═════ Available records ═════

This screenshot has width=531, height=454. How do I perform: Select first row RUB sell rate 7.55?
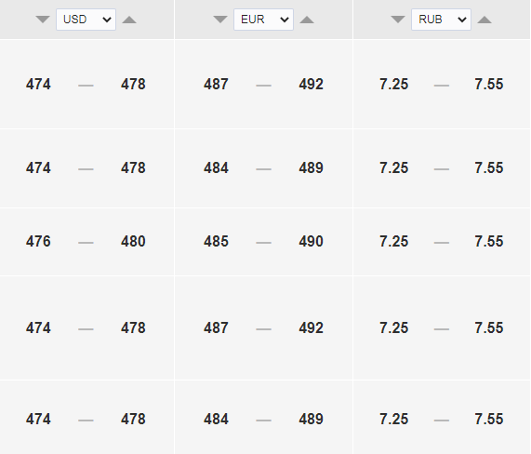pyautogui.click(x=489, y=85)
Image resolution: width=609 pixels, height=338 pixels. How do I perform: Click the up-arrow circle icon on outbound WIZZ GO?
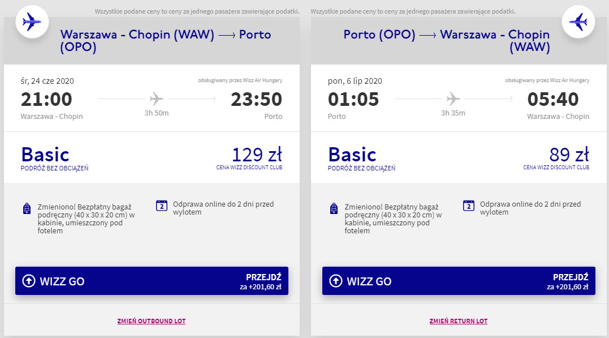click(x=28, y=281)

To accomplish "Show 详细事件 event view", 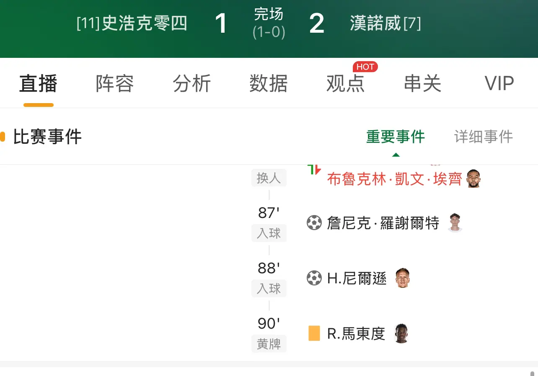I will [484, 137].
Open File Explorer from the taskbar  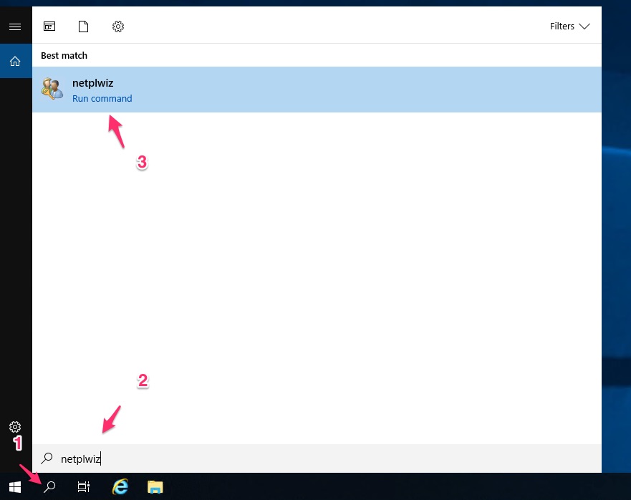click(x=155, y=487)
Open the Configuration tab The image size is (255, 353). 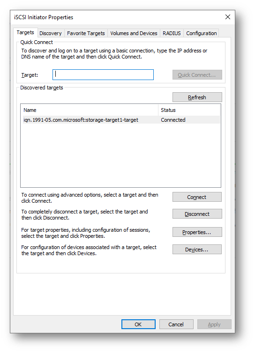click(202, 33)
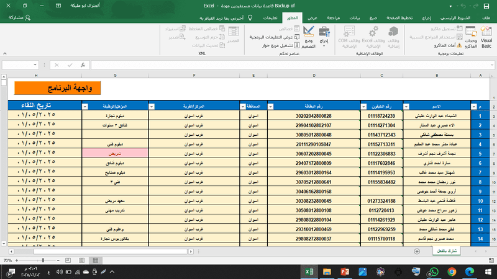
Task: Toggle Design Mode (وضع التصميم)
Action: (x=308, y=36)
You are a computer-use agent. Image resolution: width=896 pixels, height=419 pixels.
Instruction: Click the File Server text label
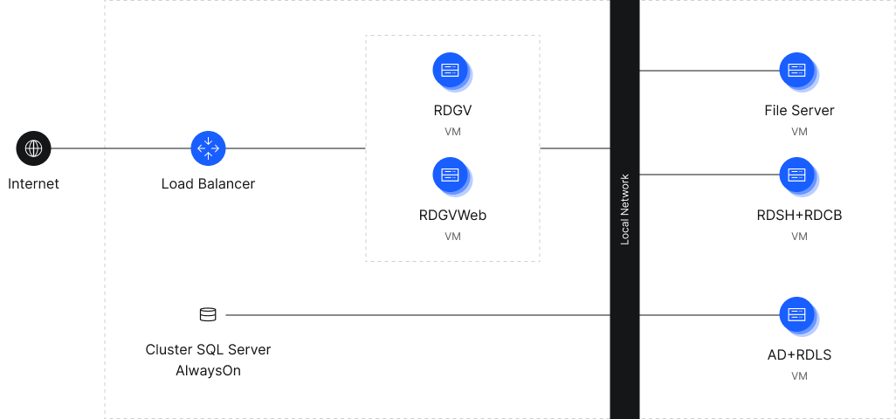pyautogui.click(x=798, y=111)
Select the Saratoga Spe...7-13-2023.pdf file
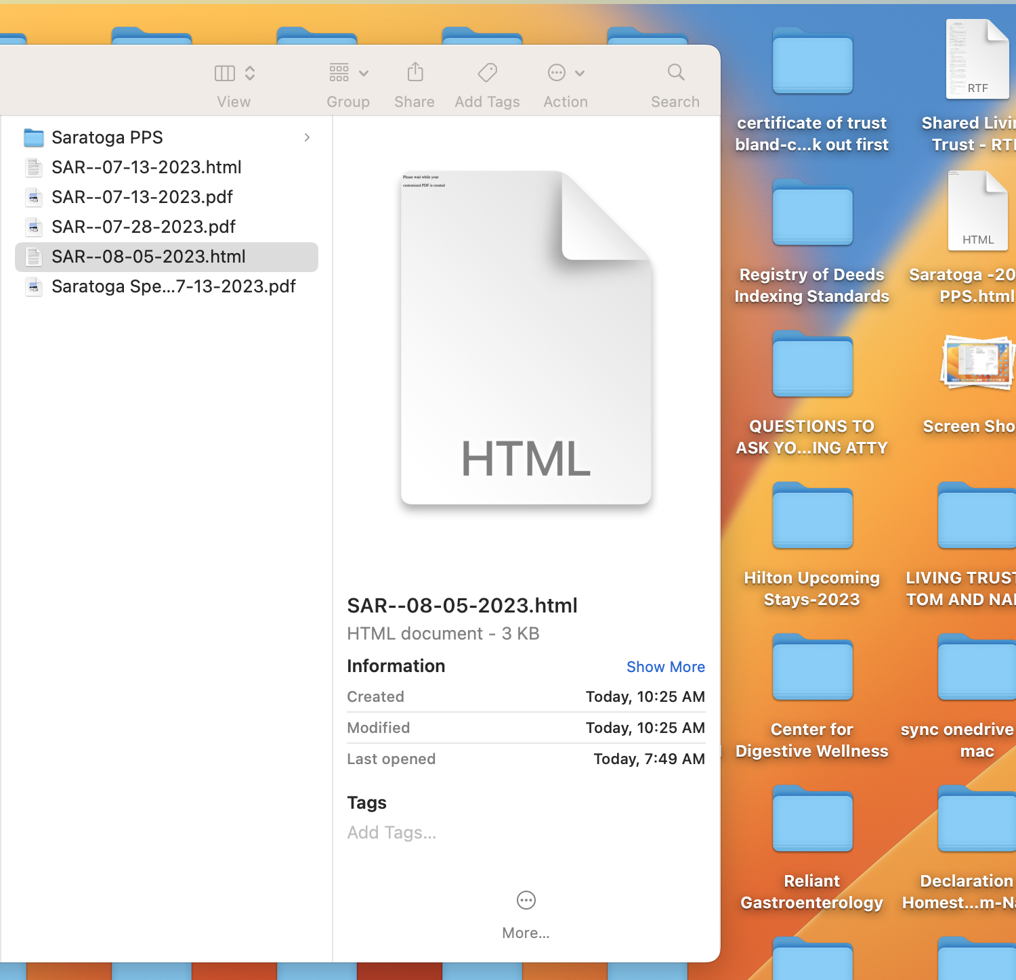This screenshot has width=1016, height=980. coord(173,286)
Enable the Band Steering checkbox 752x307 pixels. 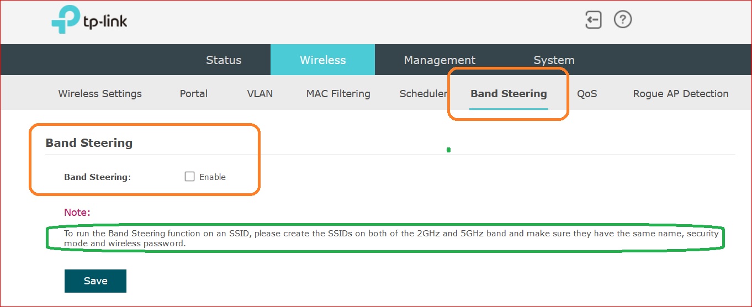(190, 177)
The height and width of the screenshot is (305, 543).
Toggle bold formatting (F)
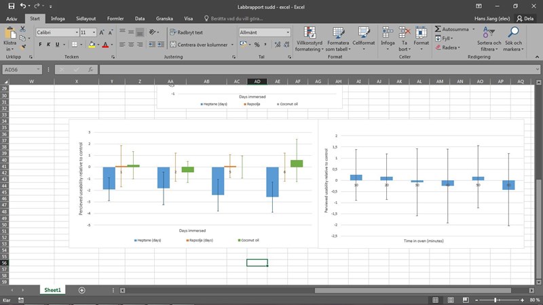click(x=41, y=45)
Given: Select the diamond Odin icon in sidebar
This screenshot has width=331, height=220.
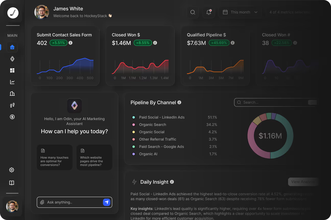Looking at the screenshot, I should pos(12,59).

═════
═════ Available records ═════

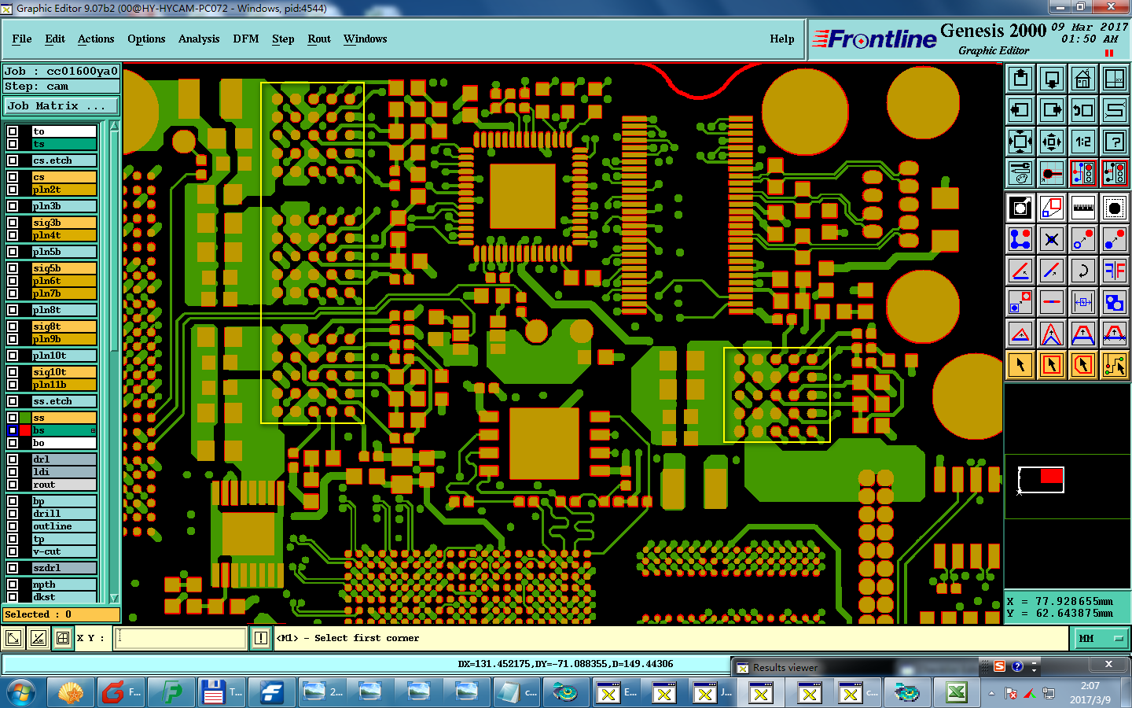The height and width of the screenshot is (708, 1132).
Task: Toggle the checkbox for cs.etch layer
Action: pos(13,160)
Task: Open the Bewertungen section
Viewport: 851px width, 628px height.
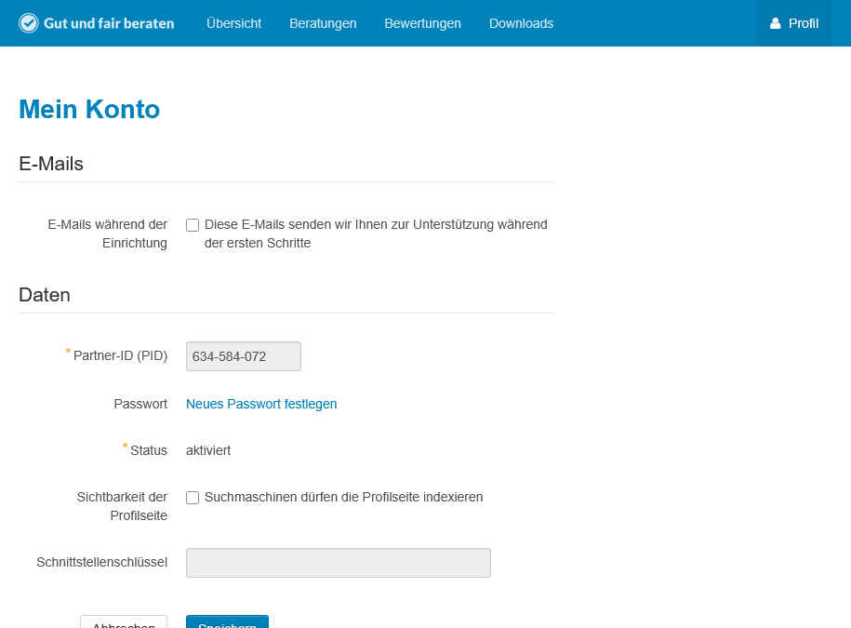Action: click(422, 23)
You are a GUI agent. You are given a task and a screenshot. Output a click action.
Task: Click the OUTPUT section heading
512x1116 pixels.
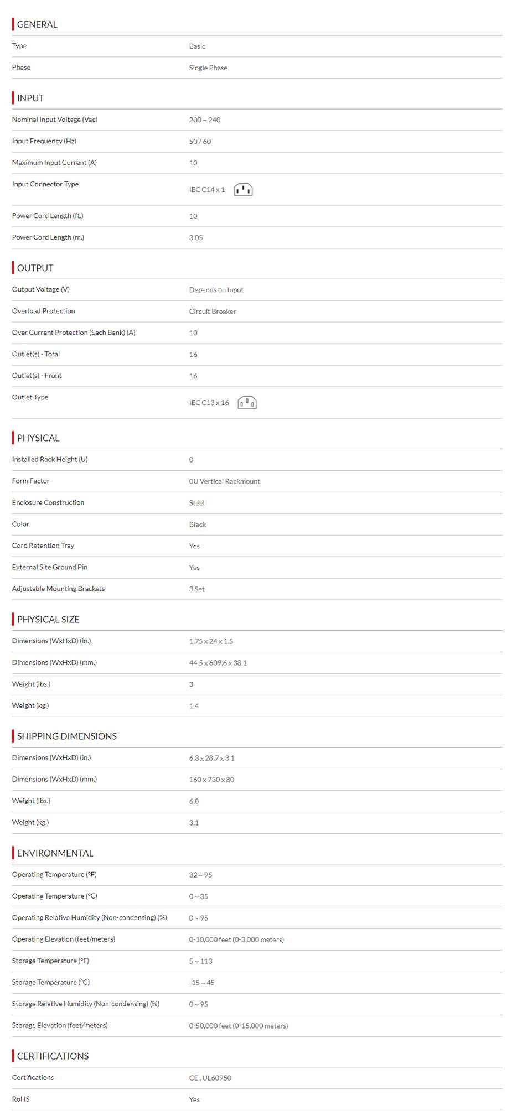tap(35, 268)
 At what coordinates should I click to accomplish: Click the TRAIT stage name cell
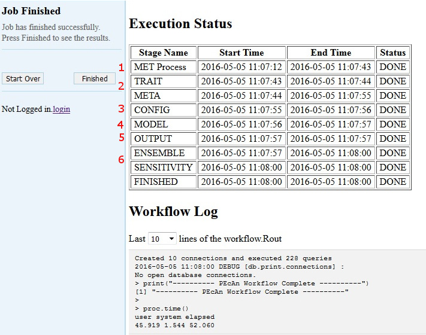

═════

Instructions for the task »
Your answer should consist of the lines of the listing that contain "section", copied as they stand.

Output of the exercise »
Task: Open the Bewertungen section
Task: Click the OUTPUT section heading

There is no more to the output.